/ 18 March 2009

Making money by the Buffett

There are already numerous books available on the “Sage of Omaha”, the legendary investing genius and the world’s wealthiest person, Warren Buffett. They are mostly how-to guides that examine Buffett’s long-term value-based investing approach and give his fans hope of emulating him. This new offering, however, from the former accountant and stock analyst turned finance writer, Alice Schroeder, is an exhaustively detailed and officially authorised biography, charting the way through Buffett’s 78 years.


Schroeder begins at an auspicious moment in Buffett’s investor’s life, on an exclusive retreat in 1999 for the elite of the burgeoning internet boom, all organised by Allen & Company, a private bank profiting nicely from the ever-rising stock prices in the sector. The then 69-year-old Buffett, regarded as an old fuddy-duddy who didn’t understand technology and refused to invest in the hot tech stocks of the time, stands up and gently chides the assembled dotcom paper millionaires, cautioning them that the record prices their companies’ stocks are fetching are built on hype and sloppy analysis.

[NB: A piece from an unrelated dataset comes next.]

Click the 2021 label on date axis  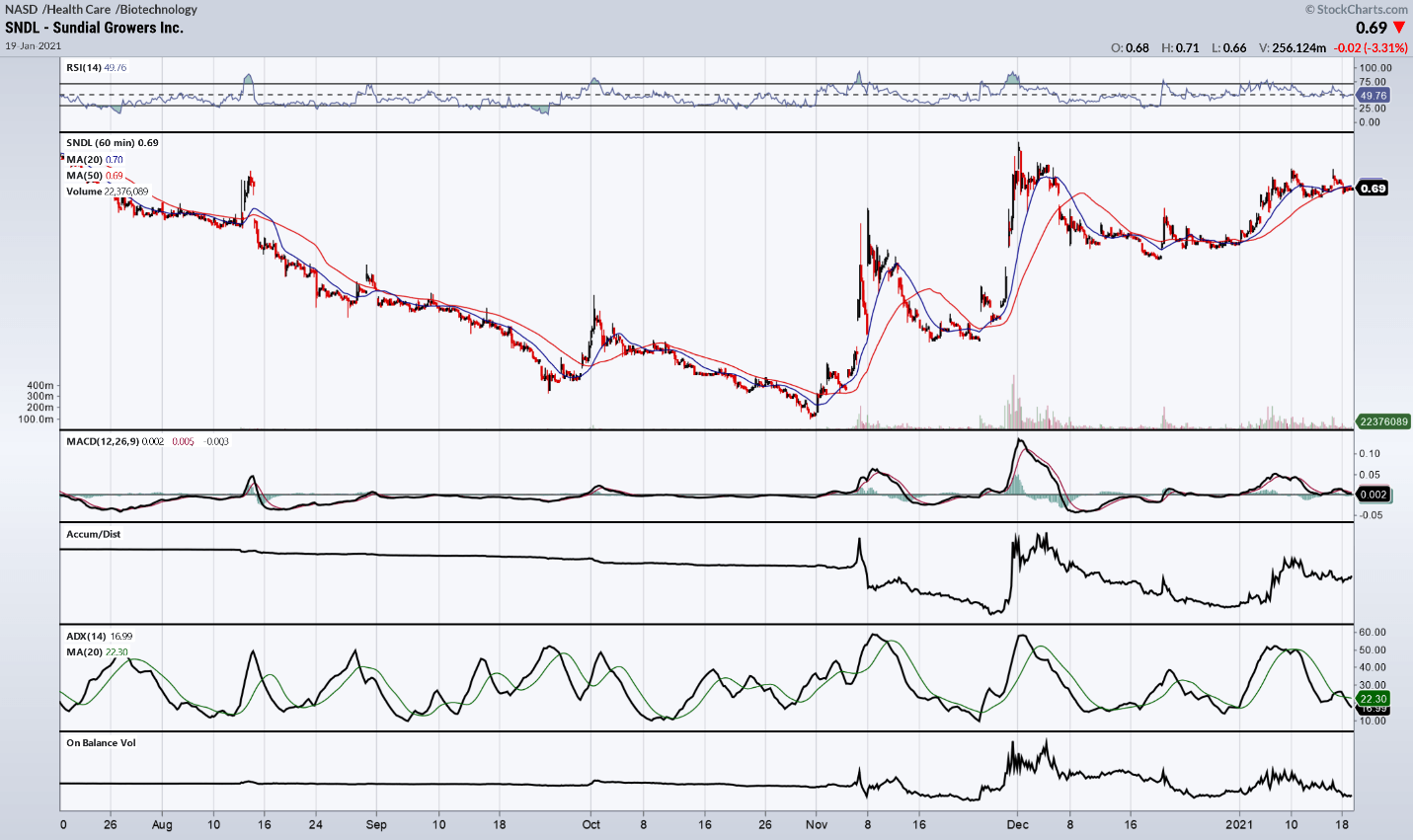point(1239,824)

The Snowball charts Buffett’s journey from his earliest days in Omaha, Nebraska, the son of a wily stockbroker turned Congressman father and an emotionally manipulative mother, as well as the first inklings of the moneymaking approach with which Buffett would gather his fortune.

Buffett got an early start in the business world, selling sticks of chewing gum at age six and then later delivering newspapers, with the small profits accumulating towards ever larger ventures, including a successful vending machine business in his teens. Buffett realised early on both his own dislike of physical labour and the power of compounded investing, the ability of money to make more money. Buffett bought his first company stock at 11, but sold too early, missing out on a larger profit.

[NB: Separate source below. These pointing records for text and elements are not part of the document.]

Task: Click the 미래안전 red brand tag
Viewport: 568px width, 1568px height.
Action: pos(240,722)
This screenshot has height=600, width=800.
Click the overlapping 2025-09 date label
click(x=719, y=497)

The title of this biography is therefore an extended metaphor for Buffett’s approach to wealth creation and accumulation. Buffett’s billions were built up buying stocks and companies, which generated steady flows of incoming cash, reinvested into more and more income-producing assets, building like a snowball rolling down a steep hill, gathering more and more mass.

Schroeder manages to balance out the details of Buffet’s personal life with the minutiae of his investments, explaining the somewhat scandalous events that led to Buffett separating from his wife Susie in the Seventies, but remaining close to her up until her death in 2004. At Susie’s instigation, another woman, Astrid Menks, moved in with Buffett to look after him, and has lived with him ever since, the three of them forming an odd three-way relationship, which apparently worked for all concerned.

Investors seeking to follow in Buffett’s footsteps will find plenty of information on his moneymaking philosophy and approach. This is not a how-to book, but fanboys should be able to pick up enough investing principles and ideas.

Schroeder also takes pains to show how Buffett developed his altruistic philosophies and his feeling that his children should not live a charmed and easy life simply because they won the “Ovarian Lottery”, as he calls it. This sentiment is based on the realisation that Buffett himself is the product of luck, born from “terrific parents, a good education and wired in a way that paid off disproportionately in this particular society”. This led Buffett to believe that his own children “should have enough that they can do anything, but not enough that they can do nothing” and to the slow offloading of Buffett’s wealth that has begun in the past few years.

The obvious criticism that can be levelled at The Snowball is the sometimes inane level of detail that Schroeder seemingly felt obliged to put in. Many of those details are interesting to the serious fan, but might leave others bored. For example, a long anecdote about the life of a Russian immigrant woman who ran a successful furniture business that Buffett ended up buying is interesting, but goes nowhere without resolving anything.

Perhaps Schroeder has padded her book with so much detail because she is afraid of analysing or criticising the man who is clearly her hero. There are a few puzzling aspects of Buffett’s story that Schroeder glosses over a little too simply, whether it is his reluctance to pay any form of dividends on his companies’ expensive stock, or his sentimental reluctance to drop unprofitable sectors of the business. Maybe the five-year research and writing process drew Schroeder a little too close to her subject.